EXERCISE BRIEF: Print the data exactly, leaving nothing out.

Stored records
-------------------------
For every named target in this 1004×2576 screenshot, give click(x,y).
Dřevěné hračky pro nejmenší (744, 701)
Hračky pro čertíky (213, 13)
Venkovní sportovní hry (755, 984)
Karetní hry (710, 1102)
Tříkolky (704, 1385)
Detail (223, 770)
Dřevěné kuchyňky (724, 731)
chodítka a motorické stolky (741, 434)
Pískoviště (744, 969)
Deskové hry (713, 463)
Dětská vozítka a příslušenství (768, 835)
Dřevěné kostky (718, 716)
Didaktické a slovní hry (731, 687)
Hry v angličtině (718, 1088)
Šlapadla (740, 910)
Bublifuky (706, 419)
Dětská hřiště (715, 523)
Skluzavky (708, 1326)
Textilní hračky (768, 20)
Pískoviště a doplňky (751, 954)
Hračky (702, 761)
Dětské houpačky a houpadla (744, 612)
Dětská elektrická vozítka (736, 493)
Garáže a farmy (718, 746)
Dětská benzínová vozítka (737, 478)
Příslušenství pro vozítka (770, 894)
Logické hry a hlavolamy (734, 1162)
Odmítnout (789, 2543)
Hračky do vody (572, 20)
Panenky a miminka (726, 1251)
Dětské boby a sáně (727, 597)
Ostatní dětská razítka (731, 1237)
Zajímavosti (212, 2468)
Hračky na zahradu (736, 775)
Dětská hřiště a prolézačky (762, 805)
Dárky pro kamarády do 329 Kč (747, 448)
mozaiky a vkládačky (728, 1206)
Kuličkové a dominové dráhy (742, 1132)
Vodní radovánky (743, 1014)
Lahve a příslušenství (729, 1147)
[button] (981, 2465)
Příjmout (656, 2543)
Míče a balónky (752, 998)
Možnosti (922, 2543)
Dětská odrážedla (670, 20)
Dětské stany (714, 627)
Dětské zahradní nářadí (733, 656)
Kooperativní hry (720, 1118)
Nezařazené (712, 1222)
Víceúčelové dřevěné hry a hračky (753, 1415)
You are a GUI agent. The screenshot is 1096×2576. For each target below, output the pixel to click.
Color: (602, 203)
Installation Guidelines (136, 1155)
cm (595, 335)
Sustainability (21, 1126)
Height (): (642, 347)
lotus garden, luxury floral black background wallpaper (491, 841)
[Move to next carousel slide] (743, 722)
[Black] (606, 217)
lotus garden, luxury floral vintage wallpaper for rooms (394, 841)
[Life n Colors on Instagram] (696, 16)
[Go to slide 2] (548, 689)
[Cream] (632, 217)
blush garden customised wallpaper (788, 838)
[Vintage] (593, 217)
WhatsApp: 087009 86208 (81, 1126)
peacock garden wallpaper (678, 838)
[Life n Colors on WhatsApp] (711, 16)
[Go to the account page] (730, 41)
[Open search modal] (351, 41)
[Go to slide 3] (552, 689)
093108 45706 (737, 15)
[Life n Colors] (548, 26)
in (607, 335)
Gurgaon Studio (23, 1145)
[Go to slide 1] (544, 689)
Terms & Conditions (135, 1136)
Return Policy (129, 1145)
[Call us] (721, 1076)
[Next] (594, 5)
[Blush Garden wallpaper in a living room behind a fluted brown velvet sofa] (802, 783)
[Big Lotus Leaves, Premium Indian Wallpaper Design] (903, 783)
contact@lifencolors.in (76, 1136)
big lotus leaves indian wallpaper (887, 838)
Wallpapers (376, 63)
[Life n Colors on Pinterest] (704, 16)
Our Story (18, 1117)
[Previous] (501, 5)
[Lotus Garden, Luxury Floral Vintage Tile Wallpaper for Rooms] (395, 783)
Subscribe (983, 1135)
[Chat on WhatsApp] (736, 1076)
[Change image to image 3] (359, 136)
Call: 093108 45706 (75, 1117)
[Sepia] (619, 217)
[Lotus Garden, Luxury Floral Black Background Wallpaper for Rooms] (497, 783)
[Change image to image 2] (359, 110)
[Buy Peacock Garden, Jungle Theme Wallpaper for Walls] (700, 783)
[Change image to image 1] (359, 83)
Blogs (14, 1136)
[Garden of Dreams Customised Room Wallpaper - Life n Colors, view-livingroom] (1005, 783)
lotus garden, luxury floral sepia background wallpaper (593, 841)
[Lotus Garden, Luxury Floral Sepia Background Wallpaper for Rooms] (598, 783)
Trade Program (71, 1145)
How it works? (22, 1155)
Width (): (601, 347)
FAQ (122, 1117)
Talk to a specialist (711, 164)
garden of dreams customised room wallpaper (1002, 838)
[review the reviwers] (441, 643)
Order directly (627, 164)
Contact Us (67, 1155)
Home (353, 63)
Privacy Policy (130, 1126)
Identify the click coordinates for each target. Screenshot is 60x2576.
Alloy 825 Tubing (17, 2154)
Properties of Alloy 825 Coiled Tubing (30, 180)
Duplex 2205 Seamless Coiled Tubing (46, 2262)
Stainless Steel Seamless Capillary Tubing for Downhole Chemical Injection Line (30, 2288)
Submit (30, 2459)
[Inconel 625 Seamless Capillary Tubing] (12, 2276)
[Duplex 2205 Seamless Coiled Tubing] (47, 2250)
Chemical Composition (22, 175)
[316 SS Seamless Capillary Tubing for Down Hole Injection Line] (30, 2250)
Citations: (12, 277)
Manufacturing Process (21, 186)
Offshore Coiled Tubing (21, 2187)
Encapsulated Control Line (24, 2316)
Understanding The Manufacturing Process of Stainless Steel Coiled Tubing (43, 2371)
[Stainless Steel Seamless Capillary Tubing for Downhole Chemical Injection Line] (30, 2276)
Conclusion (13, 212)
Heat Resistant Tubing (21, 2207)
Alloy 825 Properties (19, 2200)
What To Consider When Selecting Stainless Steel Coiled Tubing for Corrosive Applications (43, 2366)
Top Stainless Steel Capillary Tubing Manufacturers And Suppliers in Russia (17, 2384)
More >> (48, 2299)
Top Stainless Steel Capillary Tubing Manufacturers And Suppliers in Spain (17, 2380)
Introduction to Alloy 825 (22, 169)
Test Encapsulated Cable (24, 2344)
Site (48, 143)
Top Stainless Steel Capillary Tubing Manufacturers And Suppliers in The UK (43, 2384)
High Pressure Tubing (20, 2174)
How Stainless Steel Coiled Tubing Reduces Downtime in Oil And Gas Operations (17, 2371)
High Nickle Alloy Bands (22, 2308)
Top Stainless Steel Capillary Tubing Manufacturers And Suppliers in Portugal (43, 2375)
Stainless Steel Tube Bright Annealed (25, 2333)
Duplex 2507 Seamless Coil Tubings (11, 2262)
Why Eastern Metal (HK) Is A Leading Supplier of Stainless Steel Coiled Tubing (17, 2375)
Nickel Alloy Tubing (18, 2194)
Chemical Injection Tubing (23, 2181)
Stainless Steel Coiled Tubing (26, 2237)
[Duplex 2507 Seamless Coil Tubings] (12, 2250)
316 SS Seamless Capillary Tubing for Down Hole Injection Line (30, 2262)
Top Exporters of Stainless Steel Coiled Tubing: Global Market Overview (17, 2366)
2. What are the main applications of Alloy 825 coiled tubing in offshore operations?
-------------------------
SOLUTION TO THIS EXERCISE:
For every named target in this 1004×2576 screenshot, give click(x,y).
Dřevěné hračky pro nejmenší (744, 701)
Hračky pro čertíky (213, 13)
Venkovní sportovní hry (755, 984)
Karetní hry (710, 1102)
Tříkolky (704, 1385)
Detail (223, 770)
Dřevěné kuchyňky (724, 731)
chodítka a motorické stolky (741, 434)
Pískoviště (744, 969)
Deskové hry (713, 463)
Dětská vozítka a příslušenství (768, 835)
Dřevěné kostky (718, 716)
Didaktické a slovní hry (731, 687)
Hry v angličtině (718, 1088)
Šlapadla (740, 910)
Bublifuky (706, 419)
Dětská hřiště (715, 523)
Skluzavky (708, 1326)
Textilní hračky (768, 20)
Pískoviště a doplňky (751, 954)
Hračky (702, 761)
Dětské houpačky a houpadla (744, 612)
Dětská elektrická vozítka (736, 493)
Garáže a farmy (718, 746)
Dětská benzínová vozítka (737, 478)
Příslušenství pro vozítka (770, 894)
Logické hry a hlavolamy (734, 1162)
Odmítnout (789, 2543)
Hračky do vody (572, 20)
Panenky a miminka (726, 1251)
Dětské boby a sáně (727, 597)
Ostatní dětská razítka (731, 1237)
Zajímavosti (212, 2468)
Hračky na zahradu (736, 775)
Dětská hřiště a prolézačky (762, 805)
Dárky pro kamarády do 329 Kč (747, 448)
mozaiky a vkládačky (728, 1206)
Kuličkové a dominové dráhy (742, 1132)
Vodní radovánky (743, 1014)
Lahve a příslušenství (729, 1147)
[button] (981, 2465)
Příjmout (656, 2543)
Míče a balónky (752, 998)
Možnosti (922, 2543)
Dětská odrážedla (670, 20)
Dětské stany (714, 627)
Dětské zahradní nářadí (733, 656)
Kooperativní hry (720, 1118)
Nezařazené (712, 1222)
Víceúčelové dřevěné hry a hračky (753, 1415)
You are a GUI agent. The screenshot is 1096×2576. For each target below, output the pixel to click.
Color: (602, 203)
Installation Guidelines (136, 1155)
cm (595, 335)
Sustainability (21, 1126)
Height (): (642, 347)
lotus garden, luxury floral black background wallpaper (491, 841)
[Move to next carousel slide] (743, 722)
[Black] (606, 217)
lotus garden, luxury floral vintage wallpaper for rooms (394, 841)
[Life n Colors on Instagram] (696, 16)
[Go to slide 2] (548, 689)
[Cream] (632, 217)
blush garden customised wallpaper (788, 838)
[Vintage] (593, 217)
WhatsApp: 087009 86208 (81, 1126)
peacock garden wallpaper (678, 838)
[Life n Colors on WhatsApp] (711, 16)
[Go to the account page] (730, 41)
[Open search modal] (351, 41)
[Go to slide 3] (552, 689)
093108 45706 (737, 15)
[Life n Colors] (548, 26)
in (607, 335)
Gurgaon Studio (23, 1145)
[Go to slide 1] (544, 689)
Terms & Conditions (135, 1136)
Return Policy (129, 1145)
[Call us] (721, 1076)
[Next] (594, 5)
[Blush Garden wallpaper in a living room behind a fluted brown velvet sofa] (802, 783)
[Big Lotus Leaves, Premium Indian Wallpaper Design] (903, 783)
contact@lifencolors.in (76, 1136)
big lotus leaves indian wallpaper (887, 838)
Wallpapers (376, 63)
[Life n Colors on Pinterest] (704, 16)
Our Story (18, 1117)
[Previous] (501, 5)
[Lotus Garden, Luxury Floral Vintage Tile Wallpaper for Rooms] (395, 783)
Subscribe (983, 1135)
[Chat on WhatsApp] (736, 1076)
[Change image to image 3] (359, 136)
Call: 093108 45706 (75, 1117)
[Sepia] (619, 217)
[Lotus Garden, Luxury Floral Black Background Wallpaper for Rooms] (497, 783)
[Change image to image 2] (359, 110)
[Buy Peacock Garden, Jungle Theme Wallpaper for Walls] (700, 783)
[Change image to image 1] (359, 83)
Blogs (14, 1136)
[Garden of Dreams Customised Room Wallpaper - Life n Colors, view-livingroom] (1005, 783)
lotus garden, luxury floral sepia background wallpaper (593, 841)
[Lotus Garden, Luxury Floral Sepia Background Wallpaper for Rooms] (598, 783)
Trade Program (71, 1145)
How it works? (22, 1155)
Width (): (601, 347)
FAQ (122, 1117)
Talk to a specialist (711, 164)
garden of dreams customised room wallpaper (1002, 838)
[review the reviwers] (441, 643)
Order directly (627, 164)
Contact Us (67, 1155)
Home (353, 63)
Privacy Policy (130, 1126)
Identify the click coordinates for each target. Screenshot is 60x2576.
Alloy 825 Tubing (17, 2154)
Properties of Alloy 825 Coiled Tubing (30, 180)
Duplex 2205 Seamless Coiled Tubing (46, 2262)
Stainless Steel Seamless Capillary Tubing for Downhole Chemical Injection Line (30, 2288)
Submit (30, 2459)
[Inconel 625 Seamless Capillary Tubing] (12, 2276)
[Duplex 2205 Seamless Coiled Tubing] (47, 2250)
Chemical Composition (22, 175)
[316 SS Seamless Capillary Tubing for Down Hole Injection Line] (30, 2250)
Citations: (12, 277)
Manufacturing Process (21, 186)
Offshore Coiled Tubing (21, 2187)
Encapsulated Control Line (24, 2316)
Understanding The Manufacturing Process of Stainless Steel Coiled Tubing (43, 2371)
[Stainless Steel Seamless Capillary Tubing for Downhole Chemical Injection Line] (30, 2276)
Conclusion (13, 212)
Heat Resistant Tubing (21, 2207)
Alloy 825 Properties (19, 2200)
What To Consider When Selecting Stainless Steel Coiled Tubing for Corrosive Applications (43, 2366)
Top Stainless Steel Capillary Tubing Manufacturers And Suppliers in Russia (17, 2384)
More >> (48, 2299)
Top Stainless Steel Capillary Tubing Manufacturers And Suppliers in Spain (17, 2380)
Introduction to Alloy 825 (22, 169)
Test Encapsulated Cable (24, 2344)
Site (48, 143)
Top Stainless Steel Capillary Tubing Manufacturers And Suppliers in The UK (43, 2384)
High Pressure Tubing (20, 2174)
How Stainless Steel Coiled Tubing Reduces Downtime in Oil And Gas Operations (17, 2371)
High Nickle Alloy Bands (22, 2308)
Top Stainless Steel Capillary Tubing Manufacturers And Suppliers in Portugal (43, 2375)
Stainless Steel Tube Bright Annealed (25, 2333)
Duplex 2507 Seamless Coil Tubings (11, 2262)
Why Eastern Metal (HK) Is A Leading Supplier of Stainless Steel Coiled Tubing (17, 2375)
Nickel Alloy Tubing (18, 2194)
Chemical Injection Tubing (23, 2181)
Stainless Steel Coiled Tubing (26, 2237)
[Duplex 2507 Seamless Coil Tubings] (12, 2250)
316 SS Seamless Capillary Tubing for Down Hole Injection Line (30, 2262)
Top Exporters of Stainless Steel Coiled Tubing: Global Market Overview (17, 2366)
2. What are the main applications of Alloy 825 coiled tubing in offshore operations?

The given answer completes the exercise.